I want to talk about a design research project that I worked on for the first half of 2017. The main protagonist is Bruno Munari and this will focus on one particular work I find particularly rich. 

In 1965, Italian artist and designer Bruno Munari released the Tetracono [↑] with an event and exhibition at the Danese Milano showroom, inviting spectators to—quote—”... meet the Tetracono,” as if it was a person. But Tetracono is a product—an austere, 15-centimeter, black steel cube, housing four aluminum cones, each painted half red and half green, and designed to spin at four different distinct speeds on an 18-minute cycle. Its stated function was to show forms while they were in the process of becoming. My design research work around it included both historical research and also making things today. It was the result of six months spent as a design fellow at the American Academy in Rome, where I was given the time and space to investigate something. I’d been interested in this object for a good while and realized that I could talk about everything I wanted to talk about just through this one object. I also thought it’d be nice to spend six months looking at a 15-centimeter box.

A run of records -
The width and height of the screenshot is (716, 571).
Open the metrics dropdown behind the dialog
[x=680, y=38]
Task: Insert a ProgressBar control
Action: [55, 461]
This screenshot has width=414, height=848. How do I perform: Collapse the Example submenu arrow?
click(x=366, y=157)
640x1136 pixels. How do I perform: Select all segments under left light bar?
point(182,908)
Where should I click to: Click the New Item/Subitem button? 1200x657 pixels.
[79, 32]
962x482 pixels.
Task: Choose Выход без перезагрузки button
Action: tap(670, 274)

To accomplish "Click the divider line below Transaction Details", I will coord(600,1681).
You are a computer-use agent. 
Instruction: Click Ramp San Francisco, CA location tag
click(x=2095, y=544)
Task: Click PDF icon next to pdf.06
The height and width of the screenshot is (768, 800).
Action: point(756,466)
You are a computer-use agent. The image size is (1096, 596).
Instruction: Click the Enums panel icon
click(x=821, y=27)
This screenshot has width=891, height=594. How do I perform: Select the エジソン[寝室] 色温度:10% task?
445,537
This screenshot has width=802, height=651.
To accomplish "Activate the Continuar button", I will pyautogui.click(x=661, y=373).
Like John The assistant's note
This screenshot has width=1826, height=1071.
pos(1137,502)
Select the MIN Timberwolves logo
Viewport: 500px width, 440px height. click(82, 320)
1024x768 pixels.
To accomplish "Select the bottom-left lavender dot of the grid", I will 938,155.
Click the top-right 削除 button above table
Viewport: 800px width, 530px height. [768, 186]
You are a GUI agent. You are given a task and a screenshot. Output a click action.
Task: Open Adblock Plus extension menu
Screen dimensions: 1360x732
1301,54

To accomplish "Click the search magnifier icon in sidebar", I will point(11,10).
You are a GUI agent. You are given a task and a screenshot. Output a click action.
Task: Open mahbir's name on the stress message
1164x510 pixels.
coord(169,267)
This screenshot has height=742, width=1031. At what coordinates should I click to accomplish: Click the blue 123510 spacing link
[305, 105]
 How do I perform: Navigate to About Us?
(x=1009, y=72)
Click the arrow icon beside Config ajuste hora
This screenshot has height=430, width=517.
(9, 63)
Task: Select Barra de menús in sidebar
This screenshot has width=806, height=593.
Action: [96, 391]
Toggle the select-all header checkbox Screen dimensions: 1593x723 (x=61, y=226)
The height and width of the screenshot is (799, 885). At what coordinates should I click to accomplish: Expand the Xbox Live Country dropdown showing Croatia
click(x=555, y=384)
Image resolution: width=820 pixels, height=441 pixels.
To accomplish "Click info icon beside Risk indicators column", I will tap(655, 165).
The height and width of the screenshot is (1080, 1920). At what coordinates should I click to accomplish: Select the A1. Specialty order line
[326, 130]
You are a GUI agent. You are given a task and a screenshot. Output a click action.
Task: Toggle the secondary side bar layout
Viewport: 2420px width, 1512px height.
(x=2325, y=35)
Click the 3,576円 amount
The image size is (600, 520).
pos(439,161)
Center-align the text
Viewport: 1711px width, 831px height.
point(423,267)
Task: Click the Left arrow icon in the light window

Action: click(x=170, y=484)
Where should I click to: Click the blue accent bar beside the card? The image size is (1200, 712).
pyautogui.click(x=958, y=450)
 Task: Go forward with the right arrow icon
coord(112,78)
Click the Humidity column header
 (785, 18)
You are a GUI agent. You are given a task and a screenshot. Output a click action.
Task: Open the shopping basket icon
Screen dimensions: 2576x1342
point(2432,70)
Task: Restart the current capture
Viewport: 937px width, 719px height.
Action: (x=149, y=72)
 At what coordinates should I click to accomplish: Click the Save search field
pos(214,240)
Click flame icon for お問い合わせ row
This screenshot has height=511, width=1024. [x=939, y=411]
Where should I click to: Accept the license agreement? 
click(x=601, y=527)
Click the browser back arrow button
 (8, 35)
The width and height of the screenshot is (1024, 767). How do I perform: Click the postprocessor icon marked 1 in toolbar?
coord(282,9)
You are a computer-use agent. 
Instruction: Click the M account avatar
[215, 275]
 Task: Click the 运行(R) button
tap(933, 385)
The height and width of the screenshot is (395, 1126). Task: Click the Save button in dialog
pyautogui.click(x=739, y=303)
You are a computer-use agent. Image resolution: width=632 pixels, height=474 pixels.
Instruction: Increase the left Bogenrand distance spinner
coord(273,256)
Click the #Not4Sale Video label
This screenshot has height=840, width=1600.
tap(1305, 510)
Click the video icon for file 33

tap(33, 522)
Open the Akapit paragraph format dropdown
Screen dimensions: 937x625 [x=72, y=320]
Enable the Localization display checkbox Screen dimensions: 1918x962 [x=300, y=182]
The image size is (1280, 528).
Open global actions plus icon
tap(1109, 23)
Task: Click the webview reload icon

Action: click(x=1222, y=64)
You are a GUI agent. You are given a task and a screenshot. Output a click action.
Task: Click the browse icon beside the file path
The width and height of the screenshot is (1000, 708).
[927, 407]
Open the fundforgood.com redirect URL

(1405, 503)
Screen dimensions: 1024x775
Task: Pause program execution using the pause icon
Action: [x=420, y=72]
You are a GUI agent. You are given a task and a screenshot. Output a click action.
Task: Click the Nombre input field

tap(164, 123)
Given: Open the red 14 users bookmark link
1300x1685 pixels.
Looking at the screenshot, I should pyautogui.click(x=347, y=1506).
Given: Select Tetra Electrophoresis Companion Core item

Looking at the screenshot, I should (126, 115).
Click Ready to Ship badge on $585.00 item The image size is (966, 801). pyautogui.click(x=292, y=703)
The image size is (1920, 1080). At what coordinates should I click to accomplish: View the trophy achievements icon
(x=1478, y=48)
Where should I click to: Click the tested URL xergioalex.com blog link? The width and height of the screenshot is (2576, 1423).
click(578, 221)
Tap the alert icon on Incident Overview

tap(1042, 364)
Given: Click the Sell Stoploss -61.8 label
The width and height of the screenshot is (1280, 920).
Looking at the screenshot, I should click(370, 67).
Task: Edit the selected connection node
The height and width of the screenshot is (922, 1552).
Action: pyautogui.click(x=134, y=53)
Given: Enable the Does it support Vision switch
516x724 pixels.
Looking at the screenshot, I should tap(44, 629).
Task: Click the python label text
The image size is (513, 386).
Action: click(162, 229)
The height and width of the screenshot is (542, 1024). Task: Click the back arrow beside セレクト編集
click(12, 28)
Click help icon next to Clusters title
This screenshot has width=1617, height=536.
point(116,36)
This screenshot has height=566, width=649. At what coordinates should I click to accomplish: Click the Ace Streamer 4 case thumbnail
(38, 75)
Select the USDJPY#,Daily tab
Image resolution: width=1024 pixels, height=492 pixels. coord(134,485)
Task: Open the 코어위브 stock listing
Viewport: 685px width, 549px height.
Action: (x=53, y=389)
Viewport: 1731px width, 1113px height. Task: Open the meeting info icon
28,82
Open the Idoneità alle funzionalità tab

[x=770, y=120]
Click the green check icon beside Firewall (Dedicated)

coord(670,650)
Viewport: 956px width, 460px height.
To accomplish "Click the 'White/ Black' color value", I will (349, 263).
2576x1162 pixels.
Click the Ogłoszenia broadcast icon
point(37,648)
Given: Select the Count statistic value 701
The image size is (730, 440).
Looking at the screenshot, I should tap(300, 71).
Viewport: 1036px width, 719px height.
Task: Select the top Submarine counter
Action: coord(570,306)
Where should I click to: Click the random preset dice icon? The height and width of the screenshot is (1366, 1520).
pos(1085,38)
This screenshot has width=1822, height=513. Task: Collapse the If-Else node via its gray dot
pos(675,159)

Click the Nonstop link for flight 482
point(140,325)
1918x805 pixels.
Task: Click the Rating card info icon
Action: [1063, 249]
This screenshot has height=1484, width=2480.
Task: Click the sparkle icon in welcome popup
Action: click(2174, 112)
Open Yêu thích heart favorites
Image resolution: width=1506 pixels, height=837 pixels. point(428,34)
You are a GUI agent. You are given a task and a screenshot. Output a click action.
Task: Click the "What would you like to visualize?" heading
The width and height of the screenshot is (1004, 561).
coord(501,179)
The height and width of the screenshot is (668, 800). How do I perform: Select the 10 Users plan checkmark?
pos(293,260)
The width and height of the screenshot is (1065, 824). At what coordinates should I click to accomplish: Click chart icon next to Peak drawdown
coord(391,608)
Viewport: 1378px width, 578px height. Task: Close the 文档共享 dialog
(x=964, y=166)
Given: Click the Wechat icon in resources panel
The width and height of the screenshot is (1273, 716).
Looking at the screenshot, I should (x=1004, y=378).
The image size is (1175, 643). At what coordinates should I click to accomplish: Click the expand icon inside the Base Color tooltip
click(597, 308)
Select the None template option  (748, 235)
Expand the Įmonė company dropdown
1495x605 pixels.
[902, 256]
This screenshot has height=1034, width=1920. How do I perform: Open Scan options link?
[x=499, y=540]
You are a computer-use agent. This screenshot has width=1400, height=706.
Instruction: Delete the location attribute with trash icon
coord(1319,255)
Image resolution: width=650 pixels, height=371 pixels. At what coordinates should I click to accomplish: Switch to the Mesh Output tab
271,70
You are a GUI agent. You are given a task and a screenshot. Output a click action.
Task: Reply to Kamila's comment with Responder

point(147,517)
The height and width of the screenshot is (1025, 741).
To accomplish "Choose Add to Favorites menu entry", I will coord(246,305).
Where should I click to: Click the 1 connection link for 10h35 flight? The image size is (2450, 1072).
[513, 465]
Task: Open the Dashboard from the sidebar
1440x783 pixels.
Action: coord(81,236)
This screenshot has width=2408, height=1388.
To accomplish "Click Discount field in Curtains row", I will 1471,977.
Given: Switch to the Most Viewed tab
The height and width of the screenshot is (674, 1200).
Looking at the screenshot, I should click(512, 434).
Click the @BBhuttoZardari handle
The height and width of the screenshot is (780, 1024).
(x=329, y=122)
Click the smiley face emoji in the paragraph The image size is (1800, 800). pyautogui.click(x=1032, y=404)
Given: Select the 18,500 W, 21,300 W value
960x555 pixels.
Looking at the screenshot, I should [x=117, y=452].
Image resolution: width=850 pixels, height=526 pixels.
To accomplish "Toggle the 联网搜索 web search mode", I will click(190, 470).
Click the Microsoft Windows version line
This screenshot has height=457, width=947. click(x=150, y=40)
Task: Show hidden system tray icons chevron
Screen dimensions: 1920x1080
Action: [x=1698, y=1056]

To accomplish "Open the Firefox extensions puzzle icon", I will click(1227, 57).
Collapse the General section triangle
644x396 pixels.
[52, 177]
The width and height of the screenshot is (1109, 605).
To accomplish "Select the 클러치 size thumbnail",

Short problem 1 -
In the text on the Tetracono, where did Munari release it in 1965?
Short problem 2 -
Give again, word for word, the part of the Tetracono text from "I want to talk" up to and including "find particularly rich.".
Short problem 3 -
List every color the Tetracono text names in describing the object.
The records play no part in these tasks.

Task result 1 -
At the Danese Milano showroom, with an event and exhibition.

Task result 2 -
I want to talk about a design research project that I worked on for the first half of 2017. The main protagonist is Bruno Munari and this will focus on one particular work I find particularly rich.

Task result 3 -
Black, red, green